--- The data Enclosed Below ---

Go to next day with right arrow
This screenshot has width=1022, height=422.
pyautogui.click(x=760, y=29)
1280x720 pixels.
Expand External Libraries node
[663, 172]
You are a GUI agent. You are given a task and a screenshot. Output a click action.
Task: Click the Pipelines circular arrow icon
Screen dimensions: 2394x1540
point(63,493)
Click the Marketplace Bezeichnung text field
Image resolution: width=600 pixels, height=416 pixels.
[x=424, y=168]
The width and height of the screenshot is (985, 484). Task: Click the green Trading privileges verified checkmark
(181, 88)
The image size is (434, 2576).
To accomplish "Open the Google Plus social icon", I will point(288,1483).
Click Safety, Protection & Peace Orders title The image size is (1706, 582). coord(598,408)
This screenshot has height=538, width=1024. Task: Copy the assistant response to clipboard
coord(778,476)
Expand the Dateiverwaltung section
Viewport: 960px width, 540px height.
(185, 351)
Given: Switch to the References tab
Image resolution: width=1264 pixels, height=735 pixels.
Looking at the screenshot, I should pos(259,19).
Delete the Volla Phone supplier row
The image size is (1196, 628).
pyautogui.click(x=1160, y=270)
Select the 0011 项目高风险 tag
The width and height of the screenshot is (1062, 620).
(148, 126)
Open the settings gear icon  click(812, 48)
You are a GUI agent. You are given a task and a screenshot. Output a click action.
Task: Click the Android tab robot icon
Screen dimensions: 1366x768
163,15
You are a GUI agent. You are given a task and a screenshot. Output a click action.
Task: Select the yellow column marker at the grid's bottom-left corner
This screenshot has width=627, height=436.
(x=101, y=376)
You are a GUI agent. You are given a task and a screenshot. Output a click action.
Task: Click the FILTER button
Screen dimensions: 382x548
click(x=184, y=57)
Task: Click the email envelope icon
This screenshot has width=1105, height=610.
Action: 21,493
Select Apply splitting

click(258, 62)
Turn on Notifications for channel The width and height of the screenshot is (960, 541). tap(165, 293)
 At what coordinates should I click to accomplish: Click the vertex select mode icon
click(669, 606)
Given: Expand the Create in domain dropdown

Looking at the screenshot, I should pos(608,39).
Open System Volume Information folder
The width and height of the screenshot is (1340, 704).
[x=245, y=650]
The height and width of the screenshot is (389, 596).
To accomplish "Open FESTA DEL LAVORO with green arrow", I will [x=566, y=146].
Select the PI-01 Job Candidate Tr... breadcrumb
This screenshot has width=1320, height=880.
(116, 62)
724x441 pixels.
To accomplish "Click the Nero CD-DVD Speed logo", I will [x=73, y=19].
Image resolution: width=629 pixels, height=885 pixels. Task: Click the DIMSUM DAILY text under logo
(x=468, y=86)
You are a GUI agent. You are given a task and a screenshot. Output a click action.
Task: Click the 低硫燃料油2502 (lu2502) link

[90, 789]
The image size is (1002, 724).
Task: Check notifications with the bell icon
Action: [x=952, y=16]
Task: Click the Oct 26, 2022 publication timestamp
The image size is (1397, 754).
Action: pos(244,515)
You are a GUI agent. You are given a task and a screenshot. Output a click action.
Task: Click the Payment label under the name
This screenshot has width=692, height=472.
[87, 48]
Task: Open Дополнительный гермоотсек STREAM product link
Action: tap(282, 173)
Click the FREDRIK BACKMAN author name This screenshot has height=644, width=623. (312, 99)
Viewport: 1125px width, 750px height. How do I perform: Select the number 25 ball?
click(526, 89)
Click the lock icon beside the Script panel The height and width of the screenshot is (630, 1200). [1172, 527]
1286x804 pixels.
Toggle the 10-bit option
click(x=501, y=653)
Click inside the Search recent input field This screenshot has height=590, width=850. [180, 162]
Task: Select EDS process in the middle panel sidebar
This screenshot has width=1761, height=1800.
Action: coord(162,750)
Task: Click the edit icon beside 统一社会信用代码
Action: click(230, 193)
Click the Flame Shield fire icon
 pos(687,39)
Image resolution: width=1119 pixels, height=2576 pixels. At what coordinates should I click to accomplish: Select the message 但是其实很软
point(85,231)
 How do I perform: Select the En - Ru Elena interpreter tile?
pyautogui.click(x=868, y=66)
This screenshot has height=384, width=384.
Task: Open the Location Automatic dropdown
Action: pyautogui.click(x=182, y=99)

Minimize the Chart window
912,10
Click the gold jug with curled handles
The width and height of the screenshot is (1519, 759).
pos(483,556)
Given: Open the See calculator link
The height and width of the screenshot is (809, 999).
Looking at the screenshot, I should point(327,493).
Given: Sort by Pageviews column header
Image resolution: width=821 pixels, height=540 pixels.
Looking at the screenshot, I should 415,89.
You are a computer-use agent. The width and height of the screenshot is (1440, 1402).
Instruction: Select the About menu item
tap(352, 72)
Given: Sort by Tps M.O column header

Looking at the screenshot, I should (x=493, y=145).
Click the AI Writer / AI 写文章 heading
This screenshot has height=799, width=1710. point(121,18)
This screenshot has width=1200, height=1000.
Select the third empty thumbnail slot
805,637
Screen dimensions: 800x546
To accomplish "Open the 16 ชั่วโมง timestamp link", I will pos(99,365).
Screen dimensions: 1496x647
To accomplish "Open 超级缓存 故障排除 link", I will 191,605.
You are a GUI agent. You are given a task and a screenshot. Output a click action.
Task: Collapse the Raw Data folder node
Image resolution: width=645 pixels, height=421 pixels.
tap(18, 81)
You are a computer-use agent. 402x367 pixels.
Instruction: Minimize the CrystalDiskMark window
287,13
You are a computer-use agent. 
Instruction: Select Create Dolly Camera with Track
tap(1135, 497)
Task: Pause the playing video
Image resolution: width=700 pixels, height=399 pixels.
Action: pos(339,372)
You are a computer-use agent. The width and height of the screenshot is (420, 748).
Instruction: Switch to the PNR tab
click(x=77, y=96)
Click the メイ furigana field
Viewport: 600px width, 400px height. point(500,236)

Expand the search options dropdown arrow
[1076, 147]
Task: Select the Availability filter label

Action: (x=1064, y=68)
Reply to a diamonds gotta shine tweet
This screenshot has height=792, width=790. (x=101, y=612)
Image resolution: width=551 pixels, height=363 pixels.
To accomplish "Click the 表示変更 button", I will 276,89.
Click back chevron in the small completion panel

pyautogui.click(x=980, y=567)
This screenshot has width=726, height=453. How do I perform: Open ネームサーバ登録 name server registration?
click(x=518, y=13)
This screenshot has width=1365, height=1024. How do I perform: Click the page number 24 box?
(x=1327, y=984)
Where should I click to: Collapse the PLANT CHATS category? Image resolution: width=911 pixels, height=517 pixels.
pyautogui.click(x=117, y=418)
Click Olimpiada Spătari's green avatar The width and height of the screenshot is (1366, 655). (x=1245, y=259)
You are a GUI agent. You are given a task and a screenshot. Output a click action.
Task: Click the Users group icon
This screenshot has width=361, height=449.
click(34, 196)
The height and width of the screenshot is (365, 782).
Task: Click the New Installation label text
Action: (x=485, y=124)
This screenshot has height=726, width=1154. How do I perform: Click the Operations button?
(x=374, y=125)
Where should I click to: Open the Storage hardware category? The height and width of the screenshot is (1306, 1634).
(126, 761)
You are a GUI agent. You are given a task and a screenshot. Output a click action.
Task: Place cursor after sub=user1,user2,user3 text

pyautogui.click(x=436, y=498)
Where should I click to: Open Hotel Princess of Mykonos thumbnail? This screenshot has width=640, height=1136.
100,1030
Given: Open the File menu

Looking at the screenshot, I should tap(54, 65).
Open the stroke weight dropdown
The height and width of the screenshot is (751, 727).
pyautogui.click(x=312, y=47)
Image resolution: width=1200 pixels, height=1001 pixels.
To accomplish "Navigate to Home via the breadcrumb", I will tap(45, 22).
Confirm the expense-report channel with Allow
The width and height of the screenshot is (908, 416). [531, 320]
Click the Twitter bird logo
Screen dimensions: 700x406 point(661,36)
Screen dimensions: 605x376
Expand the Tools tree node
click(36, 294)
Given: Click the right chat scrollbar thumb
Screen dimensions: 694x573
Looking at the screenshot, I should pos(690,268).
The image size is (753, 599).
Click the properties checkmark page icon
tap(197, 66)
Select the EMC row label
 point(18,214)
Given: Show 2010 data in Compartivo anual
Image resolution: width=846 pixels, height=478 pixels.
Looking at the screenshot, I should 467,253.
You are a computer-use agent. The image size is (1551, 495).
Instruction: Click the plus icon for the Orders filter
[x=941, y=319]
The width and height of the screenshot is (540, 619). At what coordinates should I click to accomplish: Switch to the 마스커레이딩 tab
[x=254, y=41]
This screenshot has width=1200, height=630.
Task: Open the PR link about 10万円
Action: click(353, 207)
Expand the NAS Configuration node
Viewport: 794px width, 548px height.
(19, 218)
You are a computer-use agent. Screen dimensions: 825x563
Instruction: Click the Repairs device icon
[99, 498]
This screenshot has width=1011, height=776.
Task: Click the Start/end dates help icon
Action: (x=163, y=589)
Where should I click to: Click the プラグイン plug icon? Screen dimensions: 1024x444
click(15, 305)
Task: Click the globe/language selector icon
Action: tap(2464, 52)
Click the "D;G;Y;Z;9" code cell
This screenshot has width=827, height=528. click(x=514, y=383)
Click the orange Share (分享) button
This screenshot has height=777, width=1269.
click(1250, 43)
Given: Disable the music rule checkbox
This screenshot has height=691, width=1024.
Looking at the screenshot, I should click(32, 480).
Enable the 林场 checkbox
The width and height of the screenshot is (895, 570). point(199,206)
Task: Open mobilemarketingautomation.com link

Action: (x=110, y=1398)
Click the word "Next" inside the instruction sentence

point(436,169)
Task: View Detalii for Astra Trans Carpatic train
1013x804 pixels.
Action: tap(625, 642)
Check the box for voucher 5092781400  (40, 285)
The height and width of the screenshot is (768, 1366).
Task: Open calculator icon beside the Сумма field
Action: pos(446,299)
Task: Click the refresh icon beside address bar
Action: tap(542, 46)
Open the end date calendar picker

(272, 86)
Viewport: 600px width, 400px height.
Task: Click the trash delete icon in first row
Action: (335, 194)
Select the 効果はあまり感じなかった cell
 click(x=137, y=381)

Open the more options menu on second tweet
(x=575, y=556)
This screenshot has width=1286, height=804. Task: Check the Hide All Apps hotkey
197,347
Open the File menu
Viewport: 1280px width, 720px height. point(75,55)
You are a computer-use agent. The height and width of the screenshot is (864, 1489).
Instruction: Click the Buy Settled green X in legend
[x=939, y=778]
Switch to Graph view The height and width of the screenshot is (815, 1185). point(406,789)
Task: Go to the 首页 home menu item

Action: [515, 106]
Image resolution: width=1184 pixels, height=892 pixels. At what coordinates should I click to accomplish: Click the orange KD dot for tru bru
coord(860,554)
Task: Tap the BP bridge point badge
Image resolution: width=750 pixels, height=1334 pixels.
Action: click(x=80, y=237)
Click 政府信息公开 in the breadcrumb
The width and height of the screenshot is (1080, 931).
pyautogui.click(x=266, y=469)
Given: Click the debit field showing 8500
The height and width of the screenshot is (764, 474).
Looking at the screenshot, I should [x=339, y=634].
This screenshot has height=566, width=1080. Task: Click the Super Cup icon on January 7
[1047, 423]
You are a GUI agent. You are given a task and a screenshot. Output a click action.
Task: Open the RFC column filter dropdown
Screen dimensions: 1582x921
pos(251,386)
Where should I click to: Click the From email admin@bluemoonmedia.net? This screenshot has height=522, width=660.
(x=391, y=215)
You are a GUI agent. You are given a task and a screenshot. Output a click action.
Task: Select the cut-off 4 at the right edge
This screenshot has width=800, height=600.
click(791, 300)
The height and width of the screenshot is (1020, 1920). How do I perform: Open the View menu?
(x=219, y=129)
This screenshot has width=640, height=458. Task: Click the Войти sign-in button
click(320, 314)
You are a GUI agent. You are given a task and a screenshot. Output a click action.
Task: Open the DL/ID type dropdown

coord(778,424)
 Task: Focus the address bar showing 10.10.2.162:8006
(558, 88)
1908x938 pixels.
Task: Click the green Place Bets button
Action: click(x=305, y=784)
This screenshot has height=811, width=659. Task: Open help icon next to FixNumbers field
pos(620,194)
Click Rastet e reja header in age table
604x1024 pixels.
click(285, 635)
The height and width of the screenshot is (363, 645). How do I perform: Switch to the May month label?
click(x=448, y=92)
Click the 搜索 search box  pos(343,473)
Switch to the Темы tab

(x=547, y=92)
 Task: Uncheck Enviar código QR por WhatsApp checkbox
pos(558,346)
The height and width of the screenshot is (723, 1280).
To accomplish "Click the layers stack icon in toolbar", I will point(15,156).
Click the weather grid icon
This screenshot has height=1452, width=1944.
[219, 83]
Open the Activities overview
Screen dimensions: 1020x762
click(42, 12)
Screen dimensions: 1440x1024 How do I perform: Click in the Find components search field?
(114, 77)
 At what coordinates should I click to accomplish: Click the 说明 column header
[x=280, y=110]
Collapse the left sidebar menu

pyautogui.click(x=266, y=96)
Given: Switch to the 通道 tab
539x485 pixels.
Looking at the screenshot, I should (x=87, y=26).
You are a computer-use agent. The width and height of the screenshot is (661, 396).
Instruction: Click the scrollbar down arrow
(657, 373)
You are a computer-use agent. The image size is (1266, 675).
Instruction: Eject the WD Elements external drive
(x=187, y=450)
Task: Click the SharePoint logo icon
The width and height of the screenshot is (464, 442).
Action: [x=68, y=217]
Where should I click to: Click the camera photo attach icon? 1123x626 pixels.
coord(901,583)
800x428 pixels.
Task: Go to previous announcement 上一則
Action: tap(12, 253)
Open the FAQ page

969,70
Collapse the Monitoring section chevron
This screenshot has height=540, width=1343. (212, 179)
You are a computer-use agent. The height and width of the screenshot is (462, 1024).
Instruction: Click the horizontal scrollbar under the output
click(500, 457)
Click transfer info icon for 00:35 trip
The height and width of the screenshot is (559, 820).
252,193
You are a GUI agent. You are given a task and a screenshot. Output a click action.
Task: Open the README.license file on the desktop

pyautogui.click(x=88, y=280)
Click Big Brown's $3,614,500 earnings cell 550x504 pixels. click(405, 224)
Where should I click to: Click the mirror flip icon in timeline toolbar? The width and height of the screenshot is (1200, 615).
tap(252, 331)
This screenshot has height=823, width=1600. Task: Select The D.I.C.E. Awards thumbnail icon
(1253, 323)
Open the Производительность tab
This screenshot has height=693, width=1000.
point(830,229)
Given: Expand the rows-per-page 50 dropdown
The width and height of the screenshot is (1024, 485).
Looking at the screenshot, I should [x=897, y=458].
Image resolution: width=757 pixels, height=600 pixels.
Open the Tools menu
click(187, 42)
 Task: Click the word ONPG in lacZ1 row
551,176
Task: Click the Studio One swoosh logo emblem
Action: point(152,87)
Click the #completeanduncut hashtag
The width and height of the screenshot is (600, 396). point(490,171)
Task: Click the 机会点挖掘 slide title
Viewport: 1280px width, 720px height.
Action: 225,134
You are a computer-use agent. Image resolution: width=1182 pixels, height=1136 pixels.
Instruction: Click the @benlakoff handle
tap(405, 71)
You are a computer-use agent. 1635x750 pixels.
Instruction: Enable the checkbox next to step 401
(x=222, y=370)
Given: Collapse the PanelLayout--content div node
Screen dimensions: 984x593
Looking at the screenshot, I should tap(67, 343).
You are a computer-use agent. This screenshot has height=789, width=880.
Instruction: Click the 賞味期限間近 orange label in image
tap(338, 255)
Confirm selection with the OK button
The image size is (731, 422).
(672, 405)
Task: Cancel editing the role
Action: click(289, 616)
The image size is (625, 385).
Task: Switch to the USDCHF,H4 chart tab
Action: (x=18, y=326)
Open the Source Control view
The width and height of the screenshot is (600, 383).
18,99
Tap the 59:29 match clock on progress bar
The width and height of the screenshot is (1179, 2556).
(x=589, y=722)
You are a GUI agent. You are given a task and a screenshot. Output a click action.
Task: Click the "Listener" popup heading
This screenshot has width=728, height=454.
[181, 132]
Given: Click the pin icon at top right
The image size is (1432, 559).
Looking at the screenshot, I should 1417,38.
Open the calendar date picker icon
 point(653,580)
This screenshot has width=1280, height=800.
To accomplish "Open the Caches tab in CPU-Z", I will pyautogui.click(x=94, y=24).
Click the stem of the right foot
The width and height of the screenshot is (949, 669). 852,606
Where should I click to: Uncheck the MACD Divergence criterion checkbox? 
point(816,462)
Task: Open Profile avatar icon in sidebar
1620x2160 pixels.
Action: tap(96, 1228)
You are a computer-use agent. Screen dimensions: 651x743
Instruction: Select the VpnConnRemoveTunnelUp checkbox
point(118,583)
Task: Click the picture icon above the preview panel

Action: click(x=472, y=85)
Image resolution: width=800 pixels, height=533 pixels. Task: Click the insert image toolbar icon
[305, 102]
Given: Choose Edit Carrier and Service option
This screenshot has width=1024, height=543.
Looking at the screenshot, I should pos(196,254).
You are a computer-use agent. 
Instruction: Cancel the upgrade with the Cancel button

--- End of Enclosed The data ---

▸ Task statement
Beginning at the first line above, repeat exactly until the line containing "Given: Switch to the References tab", which is included.

▸ Output for this task
Go to next day with right arrow
This screenshot has width=1022, height=422.
pyautogui.click(x=760, y=29)
1280x720 pixels.
Expand External Libraries node
[663, 172]
You are a GUI agent. You are given a task and a screenshot. Output a click action.
Task: Click the Pipelines circular arrow icon
Screen dimensions: 2394x1540
point(63,493)
Click the Marketplace Bezeichnung text field
Image resolution: width=600 pixels, height=416 pixels.
[x=424, y=168]
The width and height of the screenshot is (985, 484). Task: Click the green Trading privileges verified checkmark
(181, 88)
The image size is (434, 2576).
To accomplish "Open the Google Plus social icon", I will point(288,1483).
Click Safety, Protection & Peace Orders title The image size is (1706, 582). coord(598,408)
This screenshot has height=538, width=1024. Task: Copy the assistant response to clipboard
coord(778,476)
Expand the Dateiverwaltung section
Viewport: 960px width, 540px height.
(185, 351)
Given: Switch to the References tab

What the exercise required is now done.